Merge branch 'iac-kics-sast' into 'main'

Added KICS IaC Scanner to Readme and YAML

See merge request components/sast!23

README.md

@@ -12,7 +12,8 @@ keyword.
 
 ```yaml
 include:
-  - component: gitlab.com/components/sast/sast@<VERSION>
+  - component: gitlab.com/components/sast/sast@<VERSION> # To include SAST Scanning
+  - component: gitlab.com/components/sast/iac-kics-sast@<VERSION> # To include IaC Scanning
 ```
 
 where `<VERSION>` is the latest released tag or `main`.
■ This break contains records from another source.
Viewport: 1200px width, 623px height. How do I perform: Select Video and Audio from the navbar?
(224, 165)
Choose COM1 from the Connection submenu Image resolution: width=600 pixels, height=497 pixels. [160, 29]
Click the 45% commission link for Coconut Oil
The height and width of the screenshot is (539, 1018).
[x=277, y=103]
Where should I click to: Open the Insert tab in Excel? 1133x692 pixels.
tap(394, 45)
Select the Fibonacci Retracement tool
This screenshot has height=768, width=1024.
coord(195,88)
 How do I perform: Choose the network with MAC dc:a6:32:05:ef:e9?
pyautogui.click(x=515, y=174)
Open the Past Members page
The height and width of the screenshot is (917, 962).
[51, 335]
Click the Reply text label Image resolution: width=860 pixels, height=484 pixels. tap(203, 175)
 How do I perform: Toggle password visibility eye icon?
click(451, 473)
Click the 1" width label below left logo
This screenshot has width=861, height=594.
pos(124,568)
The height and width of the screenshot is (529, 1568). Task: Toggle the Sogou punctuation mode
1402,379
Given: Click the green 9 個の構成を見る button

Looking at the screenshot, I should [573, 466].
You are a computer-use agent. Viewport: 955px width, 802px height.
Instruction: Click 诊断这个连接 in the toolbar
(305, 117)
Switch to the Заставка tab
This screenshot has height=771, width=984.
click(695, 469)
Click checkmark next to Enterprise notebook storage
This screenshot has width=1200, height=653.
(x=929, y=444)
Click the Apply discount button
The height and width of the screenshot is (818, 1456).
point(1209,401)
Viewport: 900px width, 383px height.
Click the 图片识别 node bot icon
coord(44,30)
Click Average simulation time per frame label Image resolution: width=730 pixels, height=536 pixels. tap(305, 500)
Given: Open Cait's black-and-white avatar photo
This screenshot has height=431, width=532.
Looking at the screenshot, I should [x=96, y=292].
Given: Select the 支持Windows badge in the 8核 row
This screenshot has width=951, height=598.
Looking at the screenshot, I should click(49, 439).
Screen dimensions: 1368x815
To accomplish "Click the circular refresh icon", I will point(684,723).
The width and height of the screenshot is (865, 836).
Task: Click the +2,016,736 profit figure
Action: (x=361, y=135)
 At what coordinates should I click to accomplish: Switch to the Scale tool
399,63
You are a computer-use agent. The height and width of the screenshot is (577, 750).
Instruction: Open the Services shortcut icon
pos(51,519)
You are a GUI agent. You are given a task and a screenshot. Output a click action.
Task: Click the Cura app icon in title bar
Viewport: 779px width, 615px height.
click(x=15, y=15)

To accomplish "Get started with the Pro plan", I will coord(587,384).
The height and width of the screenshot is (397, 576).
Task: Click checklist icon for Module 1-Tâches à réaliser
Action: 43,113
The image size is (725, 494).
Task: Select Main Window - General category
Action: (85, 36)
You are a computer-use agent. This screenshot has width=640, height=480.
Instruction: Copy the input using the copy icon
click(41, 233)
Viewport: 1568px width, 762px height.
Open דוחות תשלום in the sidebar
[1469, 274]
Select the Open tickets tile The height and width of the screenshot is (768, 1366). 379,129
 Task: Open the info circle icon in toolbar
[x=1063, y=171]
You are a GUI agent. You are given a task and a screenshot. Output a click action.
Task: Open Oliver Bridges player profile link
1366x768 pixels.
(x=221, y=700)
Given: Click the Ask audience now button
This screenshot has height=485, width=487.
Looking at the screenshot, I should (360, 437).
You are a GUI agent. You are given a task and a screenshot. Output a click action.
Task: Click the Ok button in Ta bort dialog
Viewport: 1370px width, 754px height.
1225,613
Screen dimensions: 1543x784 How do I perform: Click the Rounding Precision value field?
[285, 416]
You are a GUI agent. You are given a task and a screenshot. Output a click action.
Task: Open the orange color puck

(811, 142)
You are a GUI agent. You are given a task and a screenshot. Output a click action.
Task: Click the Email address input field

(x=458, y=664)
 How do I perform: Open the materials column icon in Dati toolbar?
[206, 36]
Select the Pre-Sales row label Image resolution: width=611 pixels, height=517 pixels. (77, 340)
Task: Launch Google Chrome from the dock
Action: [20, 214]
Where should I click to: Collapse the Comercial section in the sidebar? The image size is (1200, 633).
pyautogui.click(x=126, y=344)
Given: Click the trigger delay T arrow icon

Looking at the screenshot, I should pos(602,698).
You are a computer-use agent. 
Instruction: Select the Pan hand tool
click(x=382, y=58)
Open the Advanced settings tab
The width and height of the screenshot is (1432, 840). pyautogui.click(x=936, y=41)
templates/iac-kics-sast.yml

@@ -0,0 +1,45 @@
+# Component created based on GitLab's IAC SAST Scanning template
+# Read more about this feature here: https://docs.gitlab.com/ee/user/application_security/iac_scanning/
+
+spec:
+    inputs:
+        stage:
+            default: test
+        excluded_paths:
+            default: "spec, test, tests, tmp"
+        excluded_analyzers:
+            default: ""
+        analyzer_image:
+            default: "$CI_TEMPLATE_REGISTRY_HOST/security-products"
+        search_max_depth:
+            default: 4
+        image_tag:
+            default: 6
+
+---
+iac-sast:
+  stage: $[[ inputs.stage ]]
+  artifacts:
+    access: 'developer'
+    reports:
+      sast: gl-sast-report.json
+  rules:
+    - when: never
+  # `rules` must be overridden explicitly by each child job
+  # see https://gitlab.com/gitlab-org/gitlab/-/issues/218444
+  variables:
+    SEARCH_MAX_DEPTH: $[[ inputs.search_max_depth ]]
+  allow_failure: true
+  script:
+    - /analyzer run
+
+kics-iac-sast:
+  extends: iac-sast
+  image:
+    name: "$[[ inputs.analyzer_image ]]/kics:$[[ inputs.image_tag ]]"
+  rules:
+    - if: $SAST_DISABLED == 'true' || $SAST_DISABLED == '1'
+      when: never
+    - if: $[[ inputs.excluded_analyzers ]] =~ /kics/
+      when: never
+    - if: $CI_COMMIT_BRANCH